El director de la policía agregó que “2015 va a ser un año difícil, sobre todo porque, después de muchos años, es hasta ahora que tenemos en marcha una estrategia integral, muy articulada”.
“Hemos estado teniendo respuesta del crimen organizado para tratar de mandar un mensaje de forcejeo, un mensaje que trata de desmoralizar o de presionar al gobierno para tratar de evitar que se pongan en marcha todas estas medidas, pero eso no va a parar todo lo que tenemos”, dijo el vicepresidente.
Ante la pregunta de cómo el gobierno se está enfrentando a la criminalidad, Ortiz afirmó: “Estamos empezando a golpear las estructuras de la extorsión, a los cabecillas del crimen organizado.
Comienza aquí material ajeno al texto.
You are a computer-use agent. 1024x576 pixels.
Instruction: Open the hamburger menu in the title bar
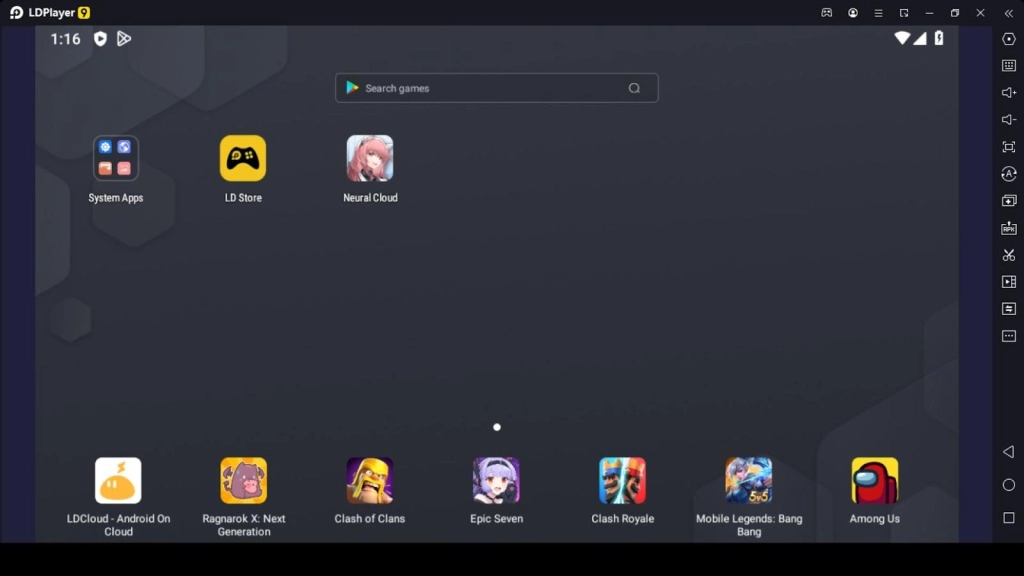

Tenemos la decisión de tomar el control total del sistema penitenciario, de bloquear y aislar todo el tema de comunicaciones entre aquellos que han estado generando violencia y asesinatos desde los centros penales”.
Y agregó: “Estamos masificando las actividades de prevención, sobre todo con factores de oportunidad de empleo a los jóvenes, programas sociales, el apoyo al deporte, a la cultura”.
El presidente Sánchez Cerén creó el año pasado el pluralista Consejo Nacional de Seguridad Ciudadana (CNSCC), el cual conformó un plan de seguridad que el gobierno ha asumido como propio y que tiene un costo de unos 2.000 millones de dólares, que deben ser cubiertos con recursos nacionales e internacionales.
“Hemos reforzado leyes contra la extorsión, contra aquellos que atenten contra policías, jueces y fiscales. Tenemos el apoyo de los Batallones de Reacción Rápida, que son batallones especializados para golpear al crimen a través de información bien dirigida y estamos fortaleciendo las instancias de inteligencia”, apuntó el vicepresidente salvadoreño.
Finalmente, Ortiz reiteró que “debemos seguir consolidando el espacio de diálogo para convertirlo en pacto económico y en un pacto por la seguridad. Estamos en esa ruta. Creemos que es una construcción de proceso”.
Y añadió: “No tengo ninguna duda que el reto que tenemos es pasar del diálogo a pactos concretos en estos temas que, al final, son los desafíos que el país tiene para crecer en todo sentido”.
El Salvador, con seis millones de habitantes, es uno de los países más violentos del mundo, por sus altas tasas de homicidios, de más de 60 por cada 100.000 habitantes, según las agencias de Naciones Unidas.